Das sieht der BGH im BGH, Beschl. v. 26.02.2019 – 4 StR 547/18 – zutreffend – anders:

§ 344 Abs. 2 Satz 2 StPO verpflichtet den Beschwerdeführer dazu, die den Verfahrensmangel enthaltenen Tatsachen vollständig und so genau anzugeben, dass der Senat auf der Grundlage des Vortrags entscheiden kann, ob der geltend gemachte Verfahrensverstoß vorliegt, wenn die behaupteten Tatsachen bewiesen wären (vgl. BGH, Urteil vom 27. September 2018 – 4 StR 135/18, NStZ-RR 2019, 26).

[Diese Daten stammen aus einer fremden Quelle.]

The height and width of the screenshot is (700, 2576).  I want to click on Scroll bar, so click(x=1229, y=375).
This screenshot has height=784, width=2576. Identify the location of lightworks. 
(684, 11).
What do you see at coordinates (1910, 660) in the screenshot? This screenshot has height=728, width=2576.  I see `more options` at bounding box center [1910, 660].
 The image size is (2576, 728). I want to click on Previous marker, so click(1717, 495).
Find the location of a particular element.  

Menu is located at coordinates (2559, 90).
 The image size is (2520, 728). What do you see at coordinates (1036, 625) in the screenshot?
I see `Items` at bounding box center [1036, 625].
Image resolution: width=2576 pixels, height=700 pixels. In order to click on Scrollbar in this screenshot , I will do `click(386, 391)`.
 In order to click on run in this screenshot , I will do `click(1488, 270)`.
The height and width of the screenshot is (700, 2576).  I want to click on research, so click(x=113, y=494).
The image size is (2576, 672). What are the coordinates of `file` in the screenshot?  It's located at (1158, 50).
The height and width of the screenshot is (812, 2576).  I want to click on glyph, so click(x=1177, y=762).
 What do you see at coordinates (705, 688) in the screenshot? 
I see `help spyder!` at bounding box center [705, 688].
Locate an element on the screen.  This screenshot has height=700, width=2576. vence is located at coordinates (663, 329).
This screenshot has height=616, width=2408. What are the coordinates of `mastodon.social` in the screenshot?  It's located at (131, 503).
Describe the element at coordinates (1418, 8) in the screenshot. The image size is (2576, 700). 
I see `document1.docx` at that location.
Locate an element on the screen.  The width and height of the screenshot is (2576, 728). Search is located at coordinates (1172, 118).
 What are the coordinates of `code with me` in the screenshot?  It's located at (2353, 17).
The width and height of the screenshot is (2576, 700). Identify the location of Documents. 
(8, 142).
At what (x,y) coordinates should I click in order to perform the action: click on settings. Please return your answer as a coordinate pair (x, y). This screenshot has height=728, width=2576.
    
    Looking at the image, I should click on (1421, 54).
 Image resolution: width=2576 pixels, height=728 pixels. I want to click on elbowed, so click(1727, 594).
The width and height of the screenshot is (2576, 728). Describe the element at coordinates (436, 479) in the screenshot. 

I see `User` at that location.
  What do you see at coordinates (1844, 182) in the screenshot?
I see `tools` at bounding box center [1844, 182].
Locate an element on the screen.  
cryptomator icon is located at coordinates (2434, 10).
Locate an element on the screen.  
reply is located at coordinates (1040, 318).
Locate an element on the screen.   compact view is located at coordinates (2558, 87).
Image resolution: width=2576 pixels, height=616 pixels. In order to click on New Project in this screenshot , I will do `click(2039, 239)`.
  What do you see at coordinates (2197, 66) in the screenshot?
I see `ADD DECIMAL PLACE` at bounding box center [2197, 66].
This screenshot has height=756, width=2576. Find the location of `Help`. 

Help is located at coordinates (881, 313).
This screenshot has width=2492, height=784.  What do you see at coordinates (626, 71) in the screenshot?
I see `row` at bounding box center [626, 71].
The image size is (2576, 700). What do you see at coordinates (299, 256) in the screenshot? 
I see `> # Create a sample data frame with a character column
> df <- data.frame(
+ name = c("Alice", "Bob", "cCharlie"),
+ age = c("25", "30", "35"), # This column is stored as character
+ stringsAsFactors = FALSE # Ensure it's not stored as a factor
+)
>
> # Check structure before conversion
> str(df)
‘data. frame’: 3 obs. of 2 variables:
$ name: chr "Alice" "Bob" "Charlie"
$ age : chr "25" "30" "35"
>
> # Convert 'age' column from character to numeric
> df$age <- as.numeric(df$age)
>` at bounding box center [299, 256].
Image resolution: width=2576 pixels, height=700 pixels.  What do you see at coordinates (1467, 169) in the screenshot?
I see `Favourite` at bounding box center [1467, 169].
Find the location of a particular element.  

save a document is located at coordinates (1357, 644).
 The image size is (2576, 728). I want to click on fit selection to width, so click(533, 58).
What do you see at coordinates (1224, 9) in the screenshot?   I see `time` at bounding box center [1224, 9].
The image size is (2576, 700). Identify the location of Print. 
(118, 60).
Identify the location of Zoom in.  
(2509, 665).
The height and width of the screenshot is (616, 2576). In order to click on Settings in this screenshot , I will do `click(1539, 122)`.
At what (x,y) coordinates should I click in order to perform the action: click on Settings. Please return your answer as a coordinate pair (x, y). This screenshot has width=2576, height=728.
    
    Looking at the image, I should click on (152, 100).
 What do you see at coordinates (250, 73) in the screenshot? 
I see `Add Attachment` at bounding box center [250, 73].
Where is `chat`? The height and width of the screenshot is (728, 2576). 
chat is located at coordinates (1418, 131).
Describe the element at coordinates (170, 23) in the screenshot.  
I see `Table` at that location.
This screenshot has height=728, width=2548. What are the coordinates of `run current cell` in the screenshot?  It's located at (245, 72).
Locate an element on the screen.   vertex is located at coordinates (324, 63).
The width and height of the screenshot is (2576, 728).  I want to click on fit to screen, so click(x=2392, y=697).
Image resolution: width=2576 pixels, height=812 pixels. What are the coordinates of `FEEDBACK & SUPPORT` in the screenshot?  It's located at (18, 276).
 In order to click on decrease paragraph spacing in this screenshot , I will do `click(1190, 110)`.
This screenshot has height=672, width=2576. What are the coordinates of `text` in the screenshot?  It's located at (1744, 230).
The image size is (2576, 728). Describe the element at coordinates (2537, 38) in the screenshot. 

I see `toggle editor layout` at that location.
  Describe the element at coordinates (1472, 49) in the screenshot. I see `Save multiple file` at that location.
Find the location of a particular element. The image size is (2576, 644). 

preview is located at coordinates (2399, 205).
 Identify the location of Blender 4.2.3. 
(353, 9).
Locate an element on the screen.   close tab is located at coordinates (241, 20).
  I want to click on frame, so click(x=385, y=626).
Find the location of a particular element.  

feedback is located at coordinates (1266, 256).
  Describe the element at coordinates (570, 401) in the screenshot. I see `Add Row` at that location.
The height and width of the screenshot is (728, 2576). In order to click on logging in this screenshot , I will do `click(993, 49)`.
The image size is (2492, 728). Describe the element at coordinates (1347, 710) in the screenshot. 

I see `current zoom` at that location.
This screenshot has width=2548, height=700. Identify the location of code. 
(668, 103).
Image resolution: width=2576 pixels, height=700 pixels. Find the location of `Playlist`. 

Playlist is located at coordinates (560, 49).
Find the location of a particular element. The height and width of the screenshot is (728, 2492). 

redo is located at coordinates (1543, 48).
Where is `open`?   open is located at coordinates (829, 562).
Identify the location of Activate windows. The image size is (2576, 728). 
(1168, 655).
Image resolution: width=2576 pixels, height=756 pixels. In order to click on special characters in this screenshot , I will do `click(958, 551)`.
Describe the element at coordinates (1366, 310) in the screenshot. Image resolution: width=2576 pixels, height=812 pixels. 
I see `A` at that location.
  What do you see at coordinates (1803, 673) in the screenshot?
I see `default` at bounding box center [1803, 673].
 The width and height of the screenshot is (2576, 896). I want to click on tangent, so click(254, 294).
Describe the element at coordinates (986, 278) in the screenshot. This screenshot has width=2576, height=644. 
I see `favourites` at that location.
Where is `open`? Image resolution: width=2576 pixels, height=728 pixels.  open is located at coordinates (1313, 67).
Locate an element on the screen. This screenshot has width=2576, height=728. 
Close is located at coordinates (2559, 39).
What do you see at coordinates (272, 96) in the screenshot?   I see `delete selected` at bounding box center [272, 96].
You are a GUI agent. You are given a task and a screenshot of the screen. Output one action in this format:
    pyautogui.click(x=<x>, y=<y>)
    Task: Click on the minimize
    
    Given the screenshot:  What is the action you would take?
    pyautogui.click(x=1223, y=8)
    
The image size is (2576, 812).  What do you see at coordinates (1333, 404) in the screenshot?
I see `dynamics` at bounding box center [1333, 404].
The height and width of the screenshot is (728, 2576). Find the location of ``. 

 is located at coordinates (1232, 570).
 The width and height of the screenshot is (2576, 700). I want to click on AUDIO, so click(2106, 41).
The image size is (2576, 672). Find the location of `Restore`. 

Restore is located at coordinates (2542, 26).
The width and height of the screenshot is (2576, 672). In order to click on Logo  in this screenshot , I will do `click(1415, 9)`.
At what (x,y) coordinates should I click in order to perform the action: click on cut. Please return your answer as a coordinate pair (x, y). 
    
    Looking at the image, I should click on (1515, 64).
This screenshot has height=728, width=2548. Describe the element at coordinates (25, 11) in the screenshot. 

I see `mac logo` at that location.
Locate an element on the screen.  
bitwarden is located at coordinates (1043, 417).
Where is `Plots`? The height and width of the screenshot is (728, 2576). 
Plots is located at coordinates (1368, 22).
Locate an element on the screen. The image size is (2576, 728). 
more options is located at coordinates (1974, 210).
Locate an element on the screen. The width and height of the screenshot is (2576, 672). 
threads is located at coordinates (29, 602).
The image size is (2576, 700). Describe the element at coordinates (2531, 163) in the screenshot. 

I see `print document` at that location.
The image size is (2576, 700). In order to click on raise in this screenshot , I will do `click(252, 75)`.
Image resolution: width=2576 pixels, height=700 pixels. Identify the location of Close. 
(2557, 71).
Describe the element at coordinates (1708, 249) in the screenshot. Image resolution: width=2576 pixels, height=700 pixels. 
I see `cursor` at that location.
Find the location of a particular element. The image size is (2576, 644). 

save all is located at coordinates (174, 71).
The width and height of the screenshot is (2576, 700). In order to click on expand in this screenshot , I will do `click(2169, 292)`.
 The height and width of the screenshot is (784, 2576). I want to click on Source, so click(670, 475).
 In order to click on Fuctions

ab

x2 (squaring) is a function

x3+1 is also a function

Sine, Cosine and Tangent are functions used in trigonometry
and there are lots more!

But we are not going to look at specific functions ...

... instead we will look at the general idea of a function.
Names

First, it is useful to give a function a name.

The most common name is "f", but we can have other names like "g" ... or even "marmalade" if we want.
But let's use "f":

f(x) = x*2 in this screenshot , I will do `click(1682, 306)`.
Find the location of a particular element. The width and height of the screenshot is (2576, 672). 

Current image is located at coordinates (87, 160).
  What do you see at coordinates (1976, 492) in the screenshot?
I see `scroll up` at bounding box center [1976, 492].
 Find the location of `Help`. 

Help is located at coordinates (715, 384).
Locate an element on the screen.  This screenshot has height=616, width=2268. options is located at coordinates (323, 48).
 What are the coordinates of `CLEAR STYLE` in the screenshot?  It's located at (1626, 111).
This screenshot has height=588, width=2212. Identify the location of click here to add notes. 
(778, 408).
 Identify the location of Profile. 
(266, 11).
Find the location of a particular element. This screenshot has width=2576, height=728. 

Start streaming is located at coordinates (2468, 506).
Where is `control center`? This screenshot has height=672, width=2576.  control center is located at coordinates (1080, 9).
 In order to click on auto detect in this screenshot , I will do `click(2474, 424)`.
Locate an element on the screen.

Die erhobenen Verfahrensrügen einer Verletzung des Beweisantragsrechts (§ 244 Abs. 3 StPO bzw. § 244 Abs. 4 StPO) und der Aufklärungspflicht (§ 244 Abs. 2 StPO) sind – entgegen der Auffassung des Generalbundesanwalts – nicht deshalb unzulässig, weil die Revision nicht mitgeteilt hat, an welchem Sitzungstag die Beweisanträge gestellt worden sind bzw. ihre Ablehnung erfolgt ist; die Kenntnis dieser Tatsachen ist für die Prüfung der Verfahrensrügen entbehrlich. Die Revision war auch nicht zur Wiedergabe der auf diese Verfahrensvorgänge bezogenen „Teile des Sitzungsprotokolls“ verpflichtet. Gleiches gilt für die vom Generalbundesanwalt unter Zulässigkeitsgesichtspunkten vermisste Wiedergabe des „in den Urteilsgründen erörterte[n] mündliche[n] Gutachten[s] des Sachverständigen […]“ sowie der darin wiedergegebenen Angaben der Nebenklägerin, die der Senat bei gleichzeitig erhobener Sachrüge ohnehin zur Kenntnis zu nehmen hat (vgl. BGH, Beschluss vom 20. Januar 2016 – 4 StR 376/15; zu den Zulässigkeitsvoraussetzungen einer Rüge der Verletzung des Beweisantragsrechts und der Aufklärungspflicht vgl. LR-StPO/Becker, 26. Aufl., § 244 Rn. 372 ff., 380).

In der Sache hat es (natürlich) nichts gebracht, da der BGH die Rügen als unbegründet angesehen hat, weil das LG die Beweisanträge mit tragfähiger Begründung abgelehnt habe.

Zum GBA: Mir erschließt sich nicht, welche revisionsrechtliche Bedeutung das Datum der Stellung eines abgelehnten Antrags im Regelfall haben soll. Abgelehnt ist abgelehnt, an welchem Tag abgelehnt wird, ist i.d.R. doch egal.